-- Problem description --
Extract each line below that contains the word "should".
....
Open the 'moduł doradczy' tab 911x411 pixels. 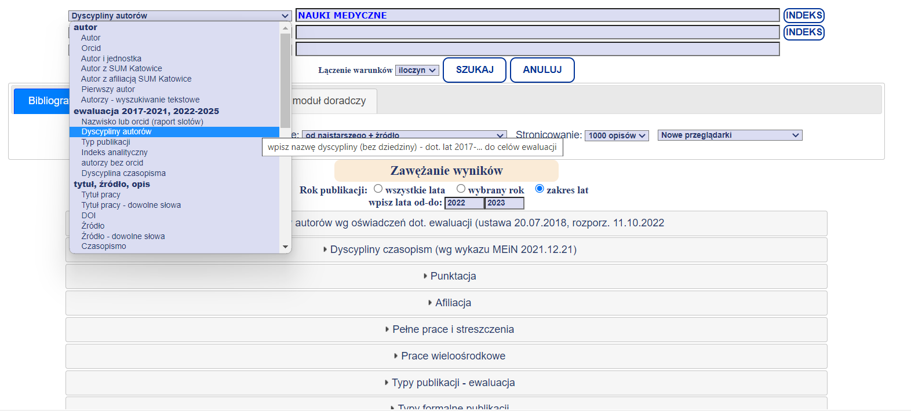[329, 101]
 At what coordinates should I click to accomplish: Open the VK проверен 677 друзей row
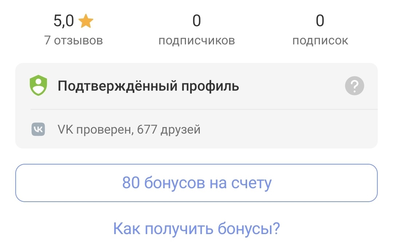click(x=128, y=129)
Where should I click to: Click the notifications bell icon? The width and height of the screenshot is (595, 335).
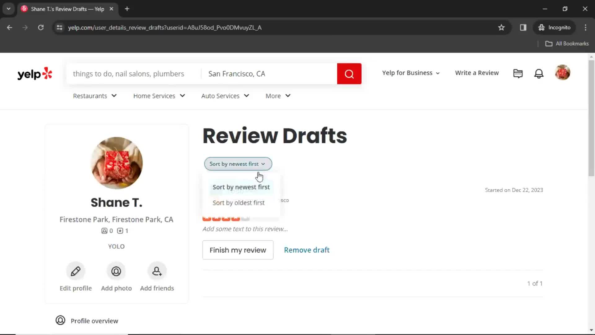[540, 73]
....
-- Task output --
 At what coordinates should I click to accomplish: Open the VK проверен 677 друзей row
Where should I click to: Click the notifications bell icon? The width and height of the screenshot is (595, 335).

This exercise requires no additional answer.